## Work request:
Retype the line containing "Ayitey Powers Arrested" and each later line through the end of the listing, exactly as written, with no other lines.

++++ Data for this task

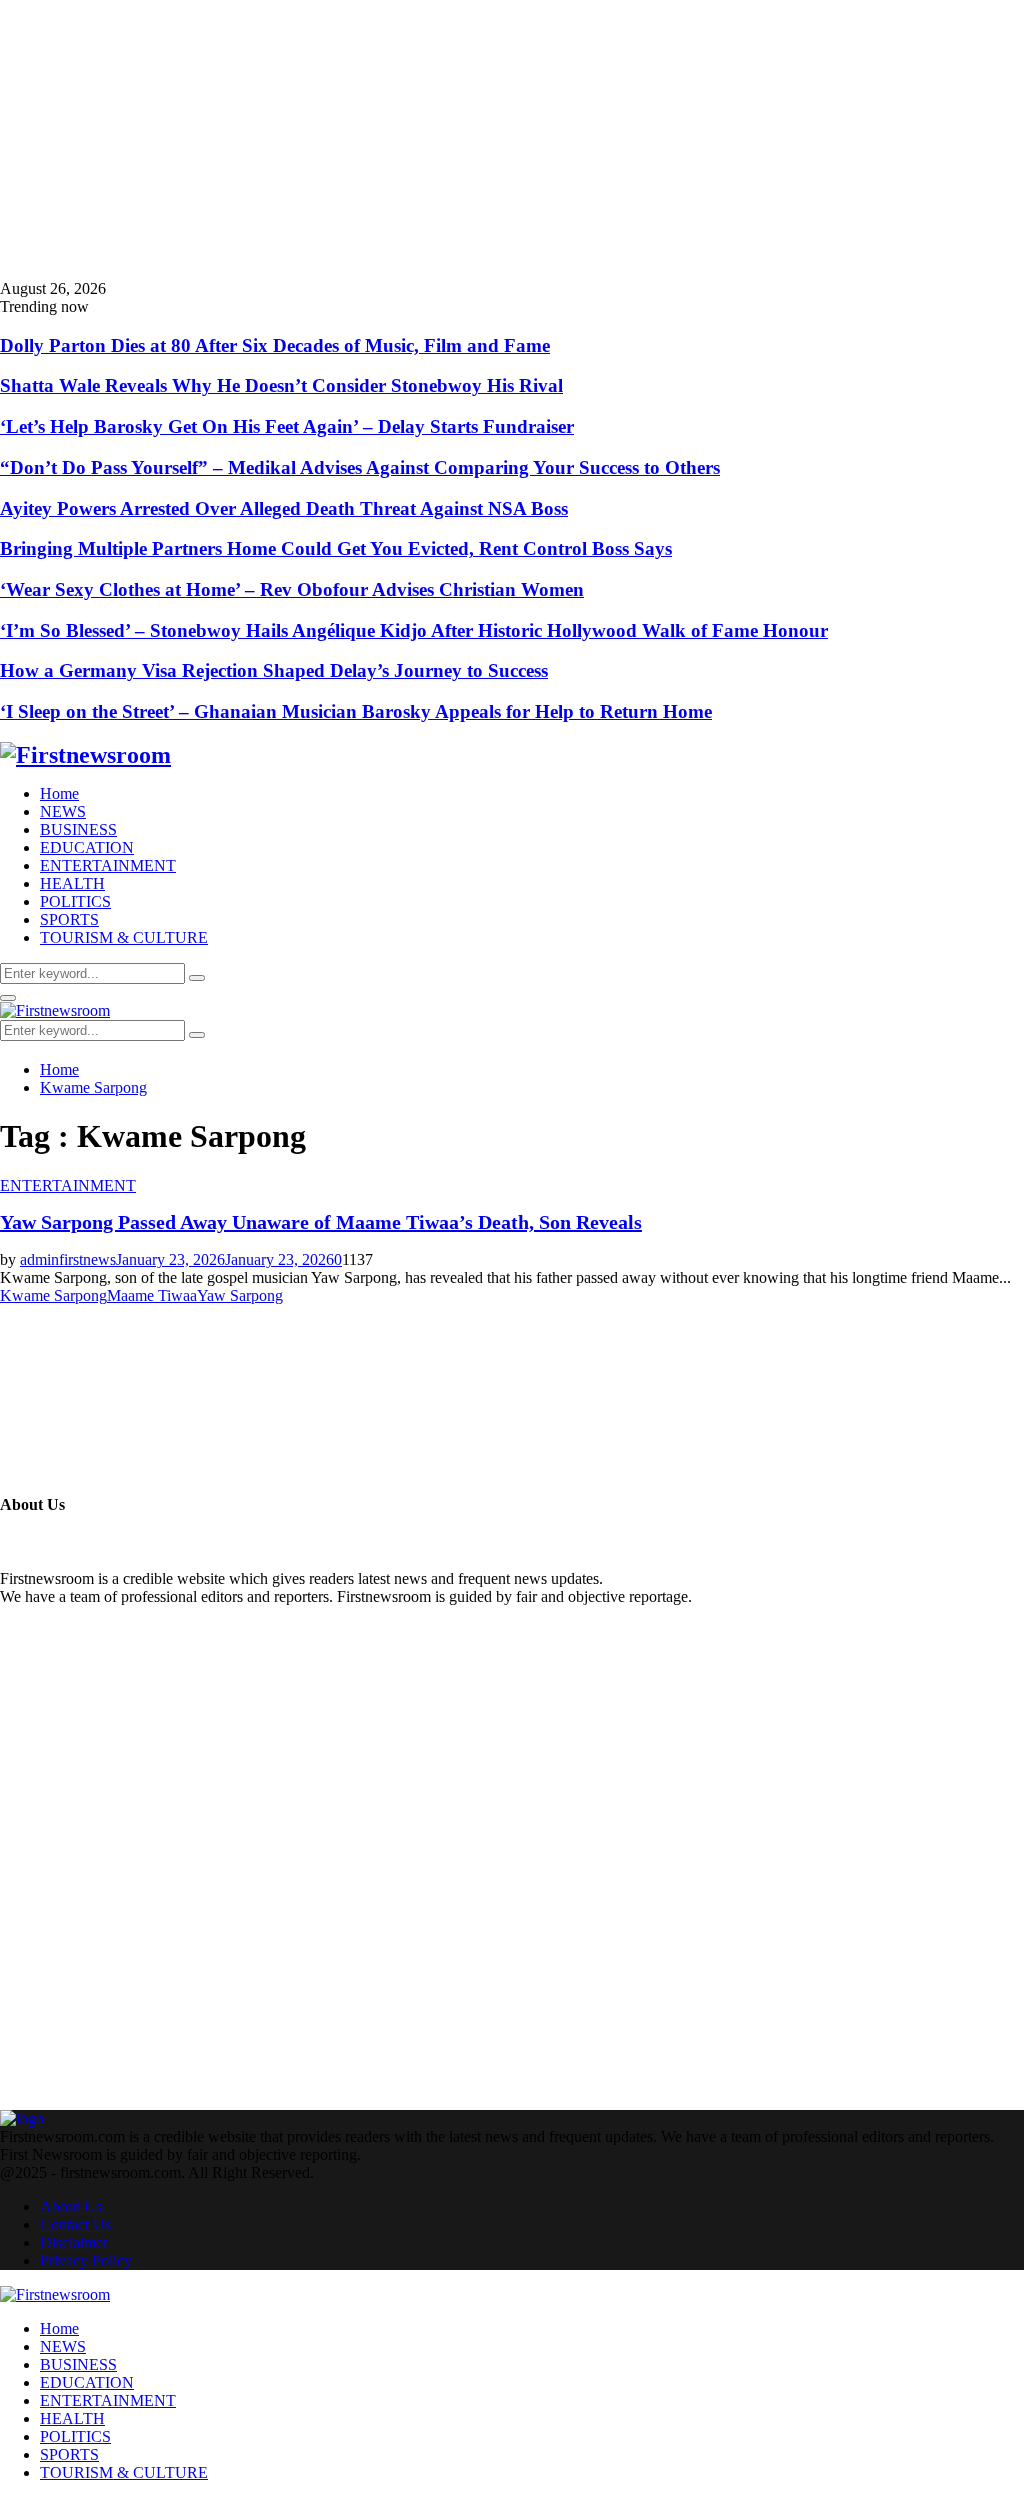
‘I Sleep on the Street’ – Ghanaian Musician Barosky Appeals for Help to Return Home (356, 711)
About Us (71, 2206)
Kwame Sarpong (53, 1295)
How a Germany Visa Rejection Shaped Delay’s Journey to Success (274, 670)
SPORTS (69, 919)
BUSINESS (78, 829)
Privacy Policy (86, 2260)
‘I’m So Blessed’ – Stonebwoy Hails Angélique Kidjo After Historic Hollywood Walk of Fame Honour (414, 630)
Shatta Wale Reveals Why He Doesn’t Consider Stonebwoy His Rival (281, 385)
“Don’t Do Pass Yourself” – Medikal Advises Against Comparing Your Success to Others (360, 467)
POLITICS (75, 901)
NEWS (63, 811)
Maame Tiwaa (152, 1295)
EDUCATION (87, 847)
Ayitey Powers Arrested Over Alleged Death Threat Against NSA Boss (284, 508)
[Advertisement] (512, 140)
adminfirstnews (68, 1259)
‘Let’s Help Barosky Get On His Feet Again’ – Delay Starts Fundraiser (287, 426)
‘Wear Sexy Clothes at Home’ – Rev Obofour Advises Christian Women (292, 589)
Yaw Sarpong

++++++++

## Answer area:
Ayitey Powers Arrested Over Alleged Death Threat Against NSA Boss (284, 508)
[Advertisement] (512, 140)
adminfirstnews (68, 1259)
‘Let’s Help Barosky Get On His Feet Again’ – Delay Starts Fundraiser (287, 426)
‘Wear Sexy Clothes at Home’ – Rev Obofour Advises Christian Women (292, 589)
Yaw Sarpong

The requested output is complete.